[EXTRACTED INFORMATION Boundary: Start]

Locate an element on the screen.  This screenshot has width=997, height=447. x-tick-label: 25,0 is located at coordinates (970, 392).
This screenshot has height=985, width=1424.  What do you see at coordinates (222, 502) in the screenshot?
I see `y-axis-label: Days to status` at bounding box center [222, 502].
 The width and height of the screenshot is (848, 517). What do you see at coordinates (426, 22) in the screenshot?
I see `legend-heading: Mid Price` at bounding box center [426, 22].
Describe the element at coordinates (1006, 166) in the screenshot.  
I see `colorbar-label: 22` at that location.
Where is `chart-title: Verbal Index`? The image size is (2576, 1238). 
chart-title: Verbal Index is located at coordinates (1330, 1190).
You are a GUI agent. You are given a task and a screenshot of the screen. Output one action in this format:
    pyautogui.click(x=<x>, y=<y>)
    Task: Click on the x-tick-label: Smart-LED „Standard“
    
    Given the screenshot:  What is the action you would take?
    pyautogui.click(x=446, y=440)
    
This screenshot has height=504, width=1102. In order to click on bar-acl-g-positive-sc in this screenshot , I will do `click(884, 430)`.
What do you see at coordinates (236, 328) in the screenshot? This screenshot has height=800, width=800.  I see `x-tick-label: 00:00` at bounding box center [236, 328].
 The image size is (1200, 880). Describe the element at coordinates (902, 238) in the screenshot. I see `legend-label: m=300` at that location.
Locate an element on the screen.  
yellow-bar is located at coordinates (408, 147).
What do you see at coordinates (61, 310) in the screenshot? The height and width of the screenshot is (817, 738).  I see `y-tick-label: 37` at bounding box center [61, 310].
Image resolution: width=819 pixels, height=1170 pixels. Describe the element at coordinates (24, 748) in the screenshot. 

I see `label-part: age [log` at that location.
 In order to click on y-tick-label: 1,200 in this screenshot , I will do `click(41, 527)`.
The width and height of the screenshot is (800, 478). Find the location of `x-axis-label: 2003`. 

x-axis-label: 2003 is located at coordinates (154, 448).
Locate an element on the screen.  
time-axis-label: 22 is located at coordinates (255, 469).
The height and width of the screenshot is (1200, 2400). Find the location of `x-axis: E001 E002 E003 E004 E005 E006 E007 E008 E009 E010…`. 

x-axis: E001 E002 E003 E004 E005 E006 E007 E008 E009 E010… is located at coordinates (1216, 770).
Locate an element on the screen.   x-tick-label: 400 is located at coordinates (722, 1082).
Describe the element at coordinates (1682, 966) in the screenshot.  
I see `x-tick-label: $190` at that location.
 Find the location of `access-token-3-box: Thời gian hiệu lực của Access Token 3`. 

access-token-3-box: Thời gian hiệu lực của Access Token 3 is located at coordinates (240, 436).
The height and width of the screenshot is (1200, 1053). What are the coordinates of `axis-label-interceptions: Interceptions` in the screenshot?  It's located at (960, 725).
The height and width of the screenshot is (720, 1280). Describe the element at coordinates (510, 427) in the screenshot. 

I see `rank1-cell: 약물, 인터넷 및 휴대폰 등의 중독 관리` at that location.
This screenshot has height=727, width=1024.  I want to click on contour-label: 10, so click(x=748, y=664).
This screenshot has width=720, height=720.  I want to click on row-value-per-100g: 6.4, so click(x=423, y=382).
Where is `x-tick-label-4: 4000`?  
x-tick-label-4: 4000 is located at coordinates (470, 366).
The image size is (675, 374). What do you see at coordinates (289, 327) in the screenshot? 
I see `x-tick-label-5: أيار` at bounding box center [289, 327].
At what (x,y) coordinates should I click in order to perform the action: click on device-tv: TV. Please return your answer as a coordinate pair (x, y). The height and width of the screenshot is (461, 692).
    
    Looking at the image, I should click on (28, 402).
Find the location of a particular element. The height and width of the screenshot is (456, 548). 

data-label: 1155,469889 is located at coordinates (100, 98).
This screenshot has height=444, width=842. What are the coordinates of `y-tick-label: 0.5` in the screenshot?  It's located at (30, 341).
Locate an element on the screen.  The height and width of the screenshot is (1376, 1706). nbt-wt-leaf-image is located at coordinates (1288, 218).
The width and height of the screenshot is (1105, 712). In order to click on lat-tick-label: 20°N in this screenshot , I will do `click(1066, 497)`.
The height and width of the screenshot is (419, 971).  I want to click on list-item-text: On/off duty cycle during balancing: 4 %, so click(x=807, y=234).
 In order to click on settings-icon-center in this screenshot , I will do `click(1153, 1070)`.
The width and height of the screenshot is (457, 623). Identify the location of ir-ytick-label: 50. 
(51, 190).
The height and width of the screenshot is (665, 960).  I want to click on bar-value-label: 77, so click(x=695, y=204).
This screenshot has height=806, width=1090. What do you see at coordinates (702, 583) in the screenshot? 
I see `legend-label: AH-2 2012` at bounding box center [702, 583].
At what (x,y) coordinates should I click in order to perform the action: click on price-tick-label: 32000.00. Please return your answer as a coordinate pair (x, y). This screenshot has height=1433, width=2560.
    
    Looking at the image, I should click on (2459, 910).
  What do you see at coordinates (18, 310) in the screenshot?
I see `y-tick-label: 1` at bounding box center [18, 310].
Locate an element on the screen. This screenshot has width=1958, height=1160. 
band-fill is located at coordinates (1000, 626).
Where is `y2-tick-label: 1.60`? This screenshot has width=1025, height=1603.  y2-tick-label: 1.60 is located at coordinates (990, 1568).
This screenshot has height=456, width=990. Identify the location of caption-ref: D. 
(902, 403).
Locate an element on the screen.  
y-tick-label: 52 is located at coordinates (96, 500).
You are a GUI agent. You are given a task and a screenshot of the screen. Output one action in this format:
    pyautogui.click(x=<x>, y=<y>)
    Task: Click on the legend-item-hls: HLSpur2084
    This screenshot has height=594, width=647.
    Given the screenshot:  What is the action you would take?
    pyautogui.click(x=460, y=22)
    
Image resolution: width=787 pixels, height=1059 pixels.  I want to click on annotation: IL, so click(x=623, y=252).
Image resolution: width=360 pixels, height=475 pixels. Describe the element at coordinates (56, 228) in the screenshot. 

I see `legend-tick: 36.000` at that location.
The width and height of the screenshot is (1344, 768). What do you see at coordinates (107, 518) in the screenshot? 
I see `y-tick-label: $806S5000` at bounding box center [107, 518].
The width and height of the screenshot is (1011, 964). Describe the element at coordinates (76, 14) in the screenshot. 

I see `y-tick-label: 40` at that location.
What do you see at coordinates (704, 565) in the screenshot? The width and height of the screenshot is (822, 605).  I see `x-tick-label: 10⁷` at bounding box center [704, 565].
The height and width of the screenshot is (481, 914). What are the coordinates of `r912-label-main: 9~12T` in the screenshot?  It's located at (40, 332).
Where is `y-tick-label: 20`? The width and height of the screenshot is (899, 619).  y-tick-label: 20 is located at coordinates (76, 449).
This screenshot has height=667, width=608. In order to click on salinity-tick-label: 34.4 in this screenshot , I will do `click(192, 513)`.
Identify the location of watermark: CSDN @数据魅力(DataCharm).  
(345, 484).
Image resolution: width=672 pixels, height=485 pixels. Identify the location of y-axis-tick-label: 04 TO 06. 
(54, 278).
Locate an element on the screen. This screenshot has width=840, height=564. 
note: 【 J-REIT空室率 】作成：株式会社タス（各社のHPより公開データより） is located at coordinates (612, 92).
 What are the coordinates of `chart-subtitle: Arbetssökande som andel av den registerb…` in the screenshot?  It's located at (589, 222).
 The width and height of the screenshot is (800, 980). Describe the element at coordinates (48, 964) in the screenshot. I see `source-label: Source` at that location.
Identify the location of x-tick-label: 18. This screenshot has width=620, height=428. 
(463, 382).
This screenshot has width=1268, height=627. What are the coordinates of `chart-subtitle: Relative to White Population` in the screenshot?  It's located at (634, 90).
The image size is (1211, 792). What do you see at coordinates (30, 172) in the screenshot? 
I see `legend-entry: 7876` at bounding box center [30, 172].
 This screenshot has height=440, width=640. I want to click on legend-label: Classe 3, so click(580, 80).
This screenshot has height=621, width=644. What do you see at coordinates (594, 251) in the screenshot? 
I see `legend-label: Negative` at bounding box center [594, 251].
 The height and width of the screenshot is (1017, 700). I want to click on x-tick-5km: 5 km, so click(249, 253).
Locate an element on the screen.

[EXTRACTED INFORMATION Boundary: End]

# TASK REQUIREMENTS:
Rewrite the stretch of data from the line containing "Image resolution: width=819" through the line containing "x-axis-label: 2003 is", putting "Identify" in place of "Describe" and leaving everything else as it is.

# ANSWER SPACE:
Image resolution: width=819 pixels, height=1170 pixels. Identify the element at coordinates (24, 748) in the screenshot. 

I see `label-part: age [log` at that location.
 In order to click on y-tick-label: 1,200 in this screenshot , I will do `click(41, 527)`.
The width and height of the screenshot is (800, 478). Find the location of `x-axis-label: 2003`. 

x-axis-label: 2003 is located at coordinates (154, 448).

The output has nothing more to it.